3/24/14

Be who you want to be.

I am deciding in this moment, that life is too short to be someone you don't want to be. People have expectations of you, whether you like it or not. Some blatant, some subtle. Some people just follow the crowd because it's what they feel is proper and right and meant to happen. Some people accept these expectations as reality. Culture and society has expectations for you also. Telling you who you ought to be, how you should think, feel and act.

How freeing is it to realise you don't HAVE to be a certain way. That you can just be yourself. The way god perfectly made you to be.

Of course, there are always those wierdos who read something and jump to the worst conclusions. Okay so you don't HAVE to conform... therefore I'm not going to be polite like Canadian culture, or loving like the bible says, or I'm not going to work like everyone else but rather bum off my friends my whole life... Okay people. Don't quit working. Work isn't a bad thing. But maybe you need to quit your job and find a new one, a better fit. Don't stop being polite. But maybe you need to start standing up for yourself more often, not letting people walk all over you. Obviously, don't take this as a licence to break the law and go insane.
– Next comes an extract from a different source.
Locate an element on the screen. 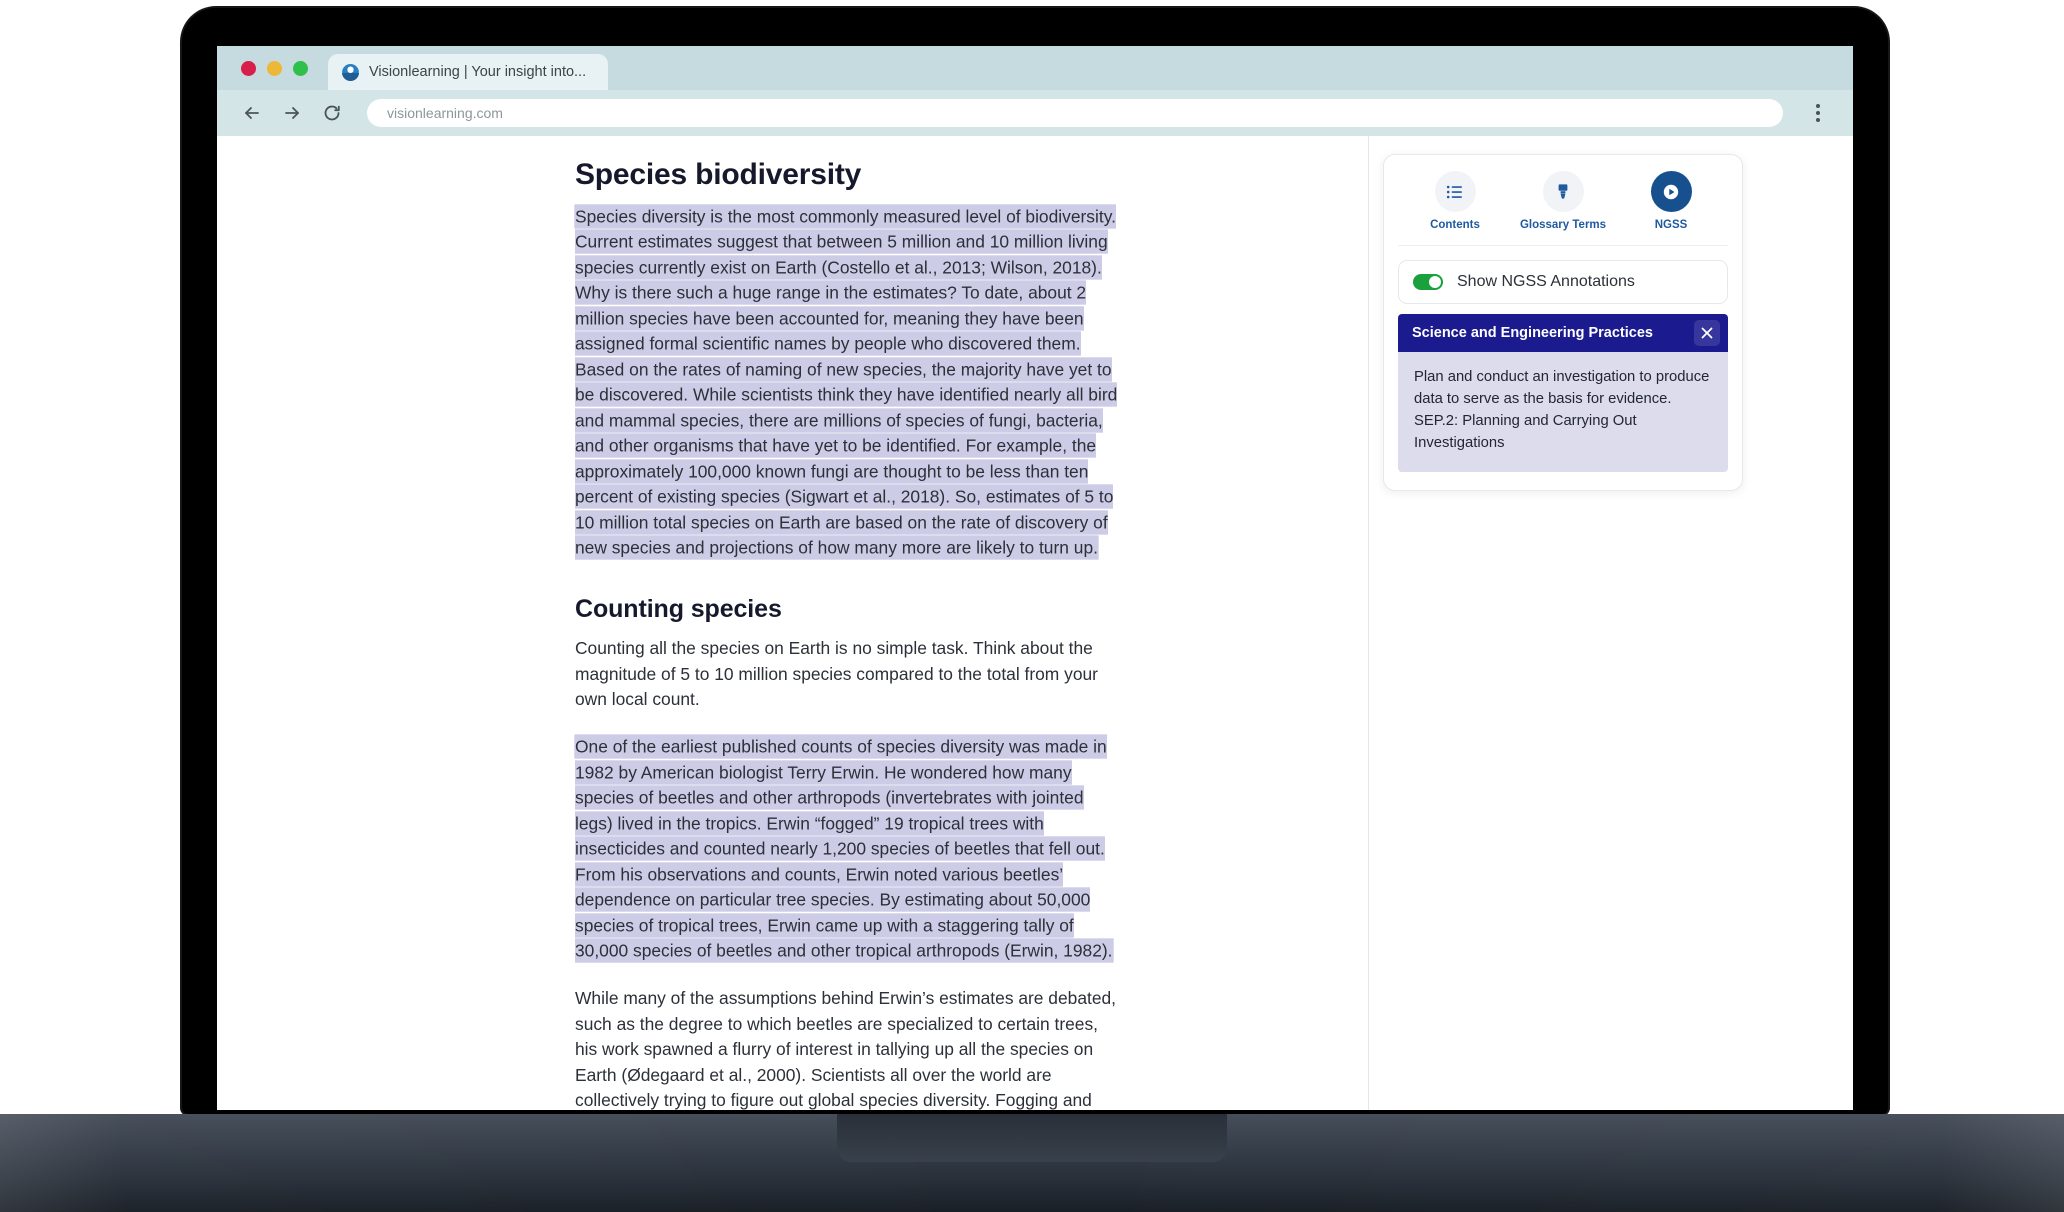 This screenshot has height=1212, width=2064. window-controls is located at coordinates (284, 68).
I'm talking about going barefoot because shoes are too restricting.
Eating McDonalds because you want to.
Telling your friends you love them even if it's awkward.
Acting 21 because that's my age.
Not going on Facebook, just because everyone and their mom is on it... even if it is more convenient.
Playing the tambourine in the church band, because hey... it's a sweet instrument.
Making peace with your body and all the parts you used to hate.
Being transparent with your beliefs, speaking your mind, and sharing ideas.
Never apologizing for tears or emotions, let yourself feel.
Be hyper. Be outgoing. Be quiet. Be alone if you want to be alone.
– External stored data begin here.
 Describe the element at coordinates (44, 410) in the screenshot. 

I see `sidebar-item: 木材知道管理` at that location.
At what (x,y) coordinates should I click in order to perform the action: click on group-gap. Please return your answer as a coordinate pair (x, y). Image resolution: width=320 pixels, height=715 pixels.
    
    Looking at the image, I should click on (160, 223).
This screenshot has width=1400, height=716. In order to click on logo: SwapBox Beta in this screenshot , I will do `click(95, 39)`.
Whatever it is. Just be free. Be you. You were not an accident. You were made the way you are for a purpose.

Personally...

For the past few years this blog has been a place I have talked about my struggles, and my discoveries of grace. But at last, I feel like I have been too impersonal. Maybe I have bore my heart, or maybe I have held back too many mysteries about who I am, my life and circumstances. I was about to start a brand new blog for personal use and exploration. But this page will do just fine, as well as any other. I had debated giving up on this electronic writing, as I am a strong believer in paper, but paper is personal. Kept on a cluttered shelf in my room, to be read by me, and me alone... maybe my daughter one day. But really, it's a hidden hobby. There's some excitement to be had, knowing that someone out there might stumble across your electronic memoir, a tinge of purpose. Of course, some details are meant for paper... meant for privacy. Those thoughts and happenings will stay on my shelf. But for the rest... here it is, personally.